Cancer is a leading cause of mortality and morbidity in the developed world and is on the rise amongst all age groups and social strata. The eye is also not spared from cancerous afflictions and has a whole plethora of cancerous and precancerous conditions that require proper evaluation and care by ophthalmologists. This article looks at the main cancers of the eye and has been written to be a basic guide to the common man about what important symptoms s/he will need to be concerned about and those problems that would need an immediate consultation with an ophthalmologist.
The most commonly seen cancerous and precancerous conditions of the eyeball and eyelid include the following:
1. Primary Acquired Melanosis
These are seen as brown spots or patches on the sclera (the white part of the eye). Patients are mostly asymptomatic and usually neglect their condition thinking that it is a simple birthmark. They are a forerunner to a notorious condition called malignant melanoma of the ocular surface described below. This condition, although not cancer by itself, has a high propensity to turn into one. Hence, it is very important to detect the case as early as possible. The diagnosis of this condition can be done by a simple torchlight or slit lamp examination by an ophthalmologist. It is treated by excision biopsy procedure.
2. Ocular Surface Squamous Neoplasia
It is a disease cohort involving many stages of disease of the ocular surface. It has varied presentations from a discolored patch to a bleeding or ulcerated growth. The lesion also can be relatively symptom-free but can give rise to symptoms like irritation or a pricking pain. The main mode of diagnosis is by clinical examination and they are treated surgically by excision biopsy.
3. Basal Cell Carcinoma
It is most commonly seen in sun-exposed skin and hence is commonly seen on the face, especially on the lower lid. This condition mimics an open wound. So, any patient suffering from wounds on the face or lower lid, not healing over many months need to be especially suspected to be having this condition. The diagnosis is usually made clinically and treated by a surgical technique called Mohs micrographic technique. The condition may, very occasionally, spread to nearby structures and more rarely to far away viscera.
4. Malignant Melanoma
This is one the more aggressive cancers of the ocular surface, which can spread to distant viscera. Its appearance is identical to a black mole on the sclera (the white of the eye) but can be identified as cancerous by the asymmetry of the borders and a gradual increase in size. The usual symptoms include pain and irritation. They are also treated by surgical excision and also by chemo and radiation therapy.

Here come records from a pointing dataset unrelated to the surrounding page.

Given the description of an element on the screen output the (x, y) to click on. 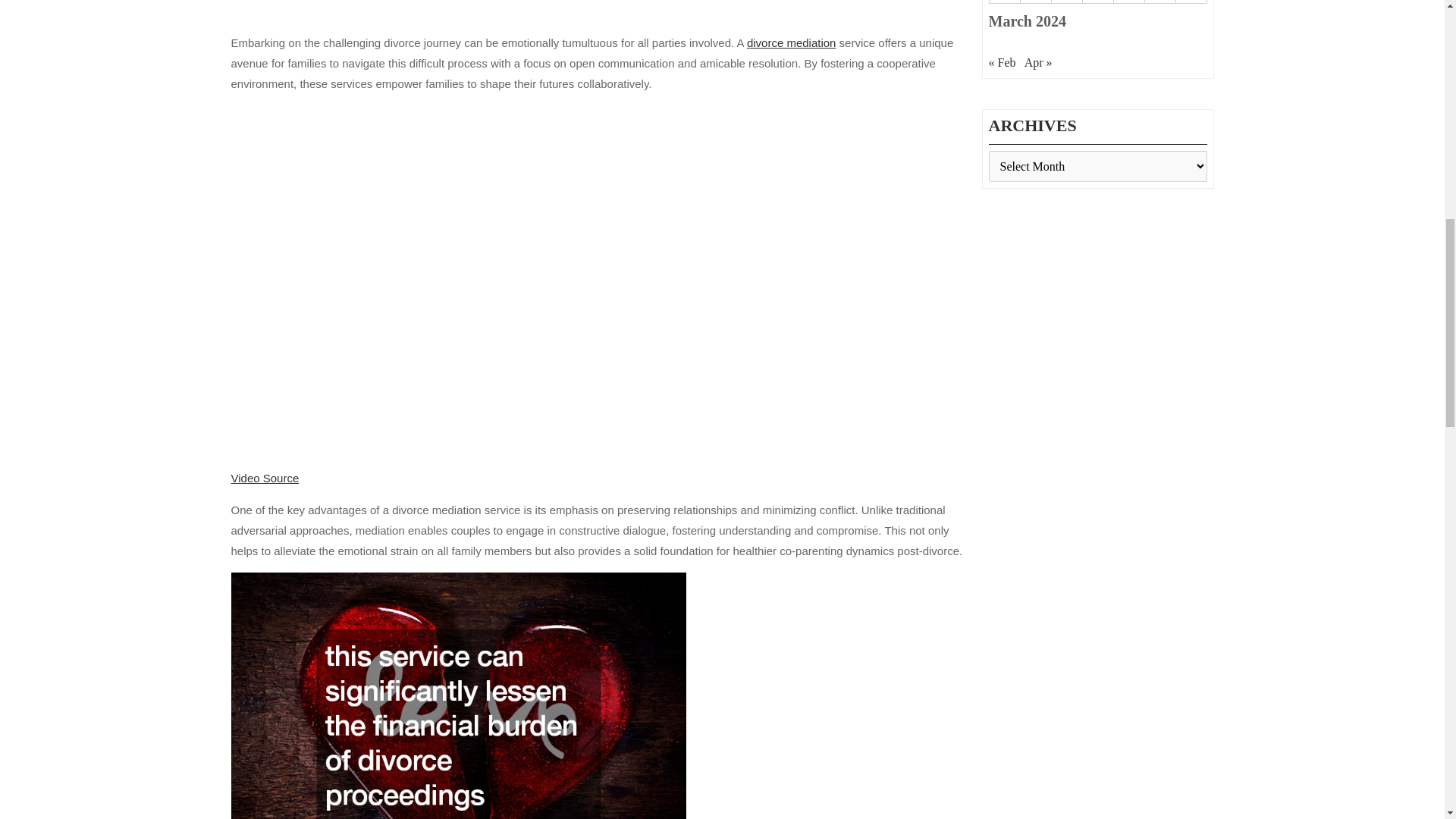
27 (1066, 1)
divorce mediation (790, 42)
Video Source (264, 477)
Given the description of an element on the screen output the (x, y) to click on. 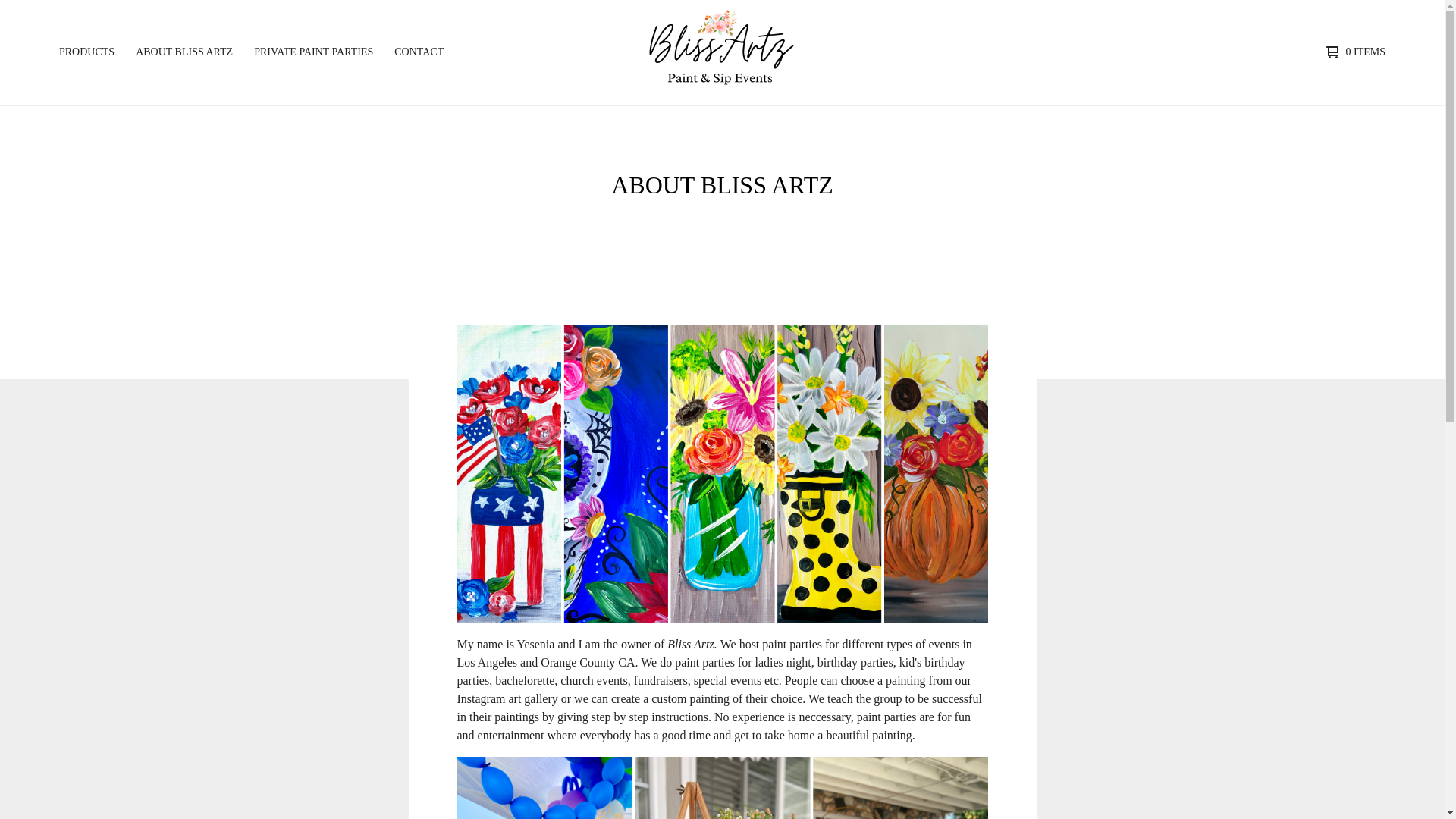
View cart (1352, 52)
View Private Paint Parties (312, 52)
PRODUCTS (87, 52)
PRIVATE PAINT PARTIES (312, 52)
View About Bliss Artz (184, 52)
Bliss Artz (720, 52)
0 ITEMS (1352, 52)
ABOUT BLISS ARTZ (184, 52)
CONTACT (419, 52)
Given the description of an element on the screen output the (x, y) to click on. 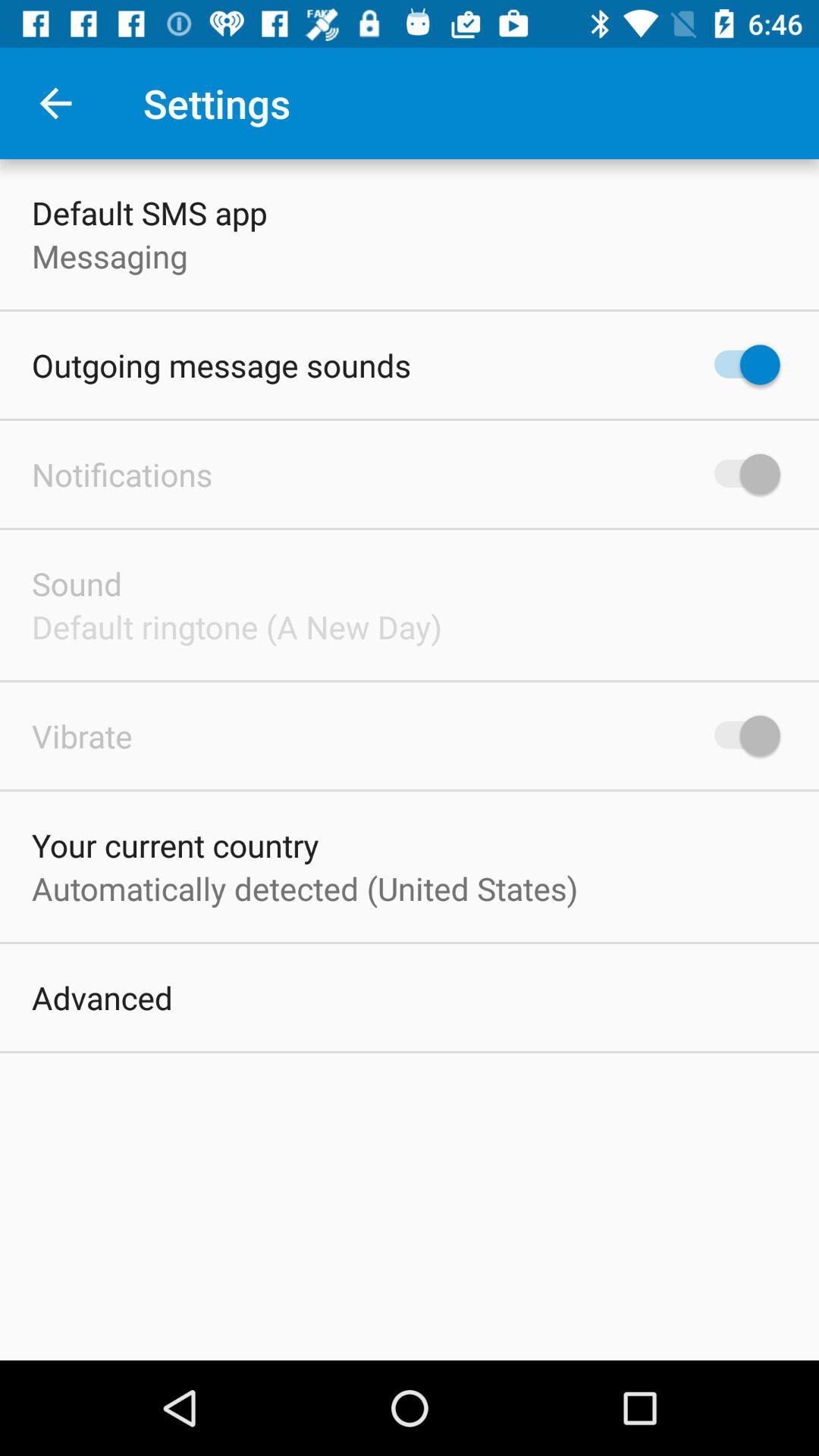
turn on messaging icon (109, 255)
Given the description of an element on the screen output the (x, y) to click on. 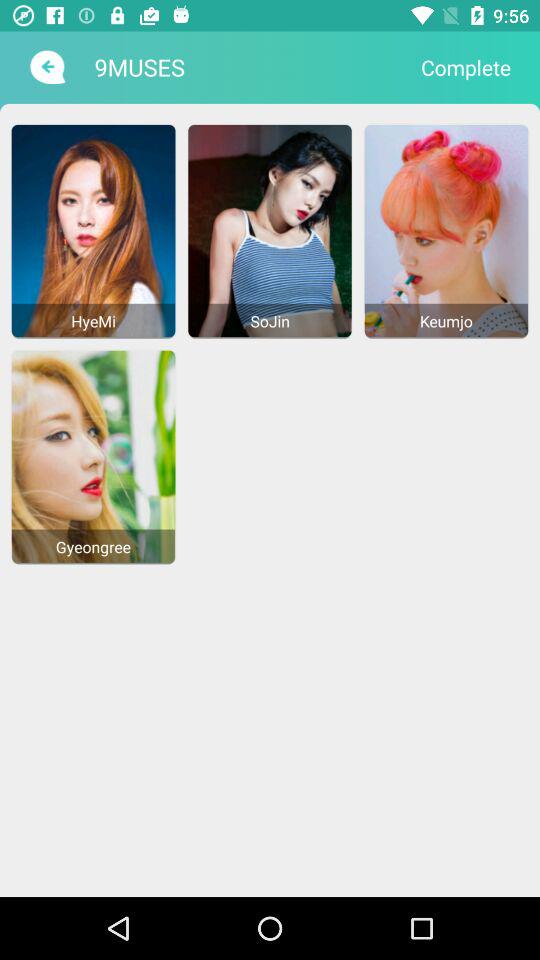
click item next to the 9muses item (465, 67)
Given the description of an element on the screen output the (x, y) to click on. 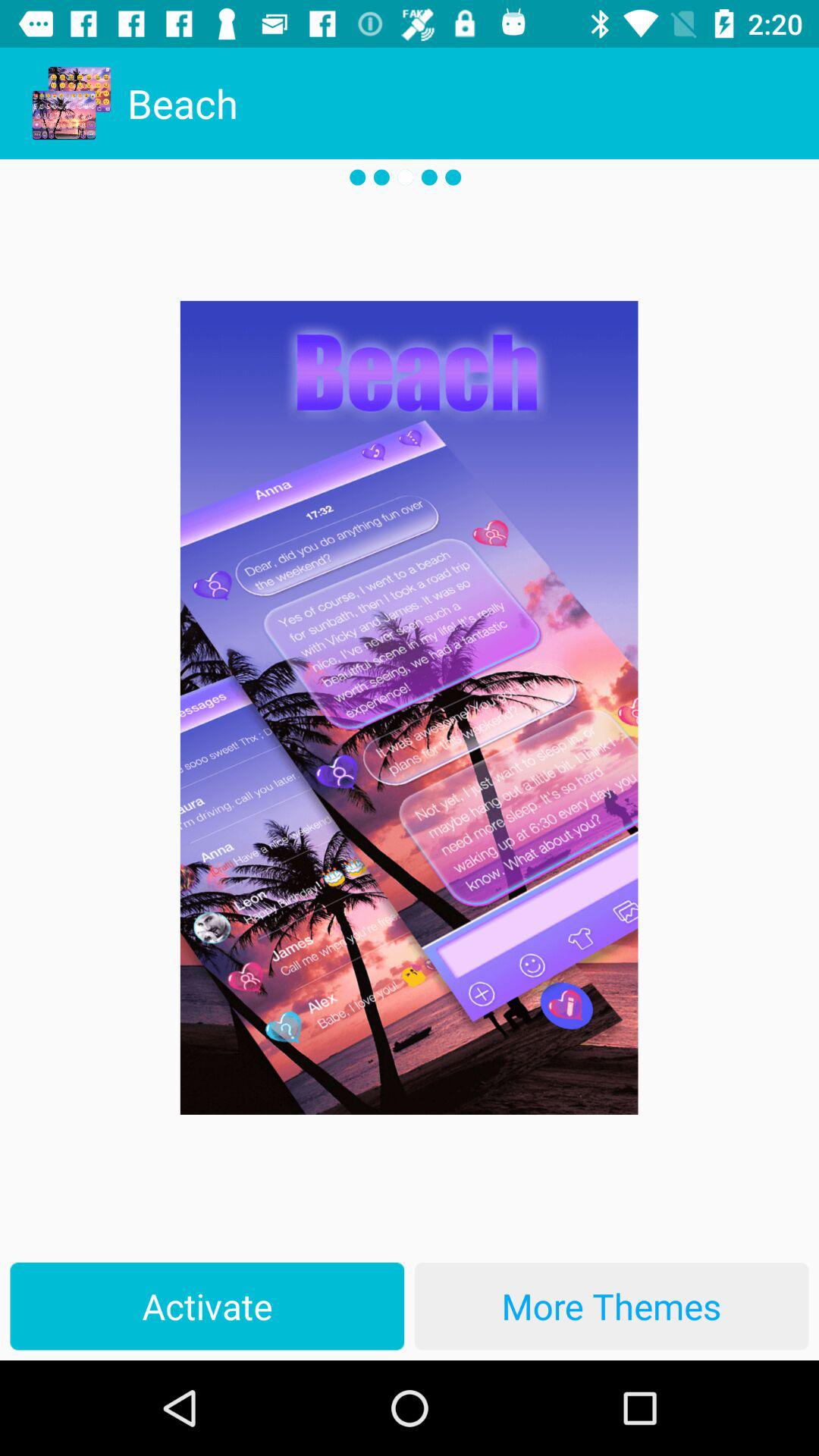
click the more themes at the bottom right corner (611, 1306)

It is one of the classical tumors known to have devastating effects on the vision of very young children. It is a tumor involving the immature retinal cells. It can present usually as leukocoria, that is, the central pupil of the eye becoming white. It can be picked up easily by parents. The other presentations can be less than adequate weight gain, delayed milestones. Some cases can present frankly as a tumor growing on the eye, while some may push the eye out giving the appearance of prominent eyeballs. This condition needs a fundus examination to be diagnosed and needs investigations for staging and planning treatment. The risk of systemic spread must also be borne in mind.
It is the commonest intraocular tumor of childhood and presents with more or less the same features and signs of retinoblastoma. It is a tumor arising from the immature muscle cells of young children. It also can spread to other organs and needs to be treated surgically. It is usually seen in males.
Keeping the above points in mind, given below are a few take home points regarding when to seek help and a few preventive measures.
When to Visit an Ophthalmologist
1. When there is a mole, growth, wound, bleeding point or discolored patch that shows features of growth over a short span of time such as few days. If the growth pattern is marginal over years, then such lesions can be assumed to be less dangerous.
2. When there is asymmetry of the border of the lesion, that is, the lesion does not appear as a round mole or has an angular appearance of the edges.
3. When there are swellings in the neck, jaw, in front of, or behind the ear, these can be lymph nodes. They are characteristic of malignant tumors and indicate a grave sign that there is a spread of cancer to other parts of the body.